- Born: Christiane Helene Schaffitzel
- Education: University of Zürich University of Hannover ETH Zürich
- Scientific career
- Workplaces: University of Bristol ETH Zürich
- Thesis: Ribosome display : in vitro selection and evolution of high affinity antibodies against proteins und nucleic acids (2001)

= Christiane Berger-Schaffitzel =

German biochemist

Christiane Helene Berger-Schaffitzel is a German biochemist and Professor at the University of Bristol. Her research considers the ribosome and translational control mechanism. Her research team identified that the SARS-CoV-2 spike protein could bind linoleic acid.
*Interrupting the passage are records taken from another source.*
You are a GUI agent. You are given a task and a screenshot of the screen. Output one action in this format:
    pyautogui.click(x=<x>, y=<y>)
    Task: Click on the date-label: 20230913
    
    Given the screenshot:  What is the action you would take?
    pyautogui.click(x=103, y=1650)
== Early life and education ==
Berger-Schaffitzel studied biochemistry in University of Hannover and ETH Zurich. She moved to the University of Zurich for her doctoral research, where she studied ribosomes and the evolution of antibodies against proteins and nucleic acids. She returned to ETH Zurich as a postdoctoral researcher in 2001, and was eventually made a lecturer.

== Research and career ==
In 2007 Berger-Schaffitzel was made team leader at the European Molecular Biology Laboratory. She was made a professor of biochemistry at the University of Bristol in 2014. Her research focusses on the complexes involved in nonsense-mediated mRNA decay. She makes use of ribosome and naïve antibody display libraries to identify neutralising binders that have high affinity against specific toxins. Supported by a European Research Council Horizon grant, Berger-Schaffitzel developed a snakebite treatment for Sub-Saharan Africa. At Bristol Berger-Schaffitzel established a facility for cryogenic electron microscopy.

During the COVID-19 pandemic Berger-Schaffitzel started working on the SARS-CoV-2 spike protein. She used cryo em to show it could bind Linoleic Acid. When Linoleic Acid binds to the spike protein it interferes with SARS-CoV-2 infection and inhibits viral replication. Following this discovery Berger-Schaffitzel founded HALO Therapeutics to create a respiratory antiviral spray for coronaviruses. In 2021 Bristol Live named Berger-Schaffitzel one of the most influential women in Bristol.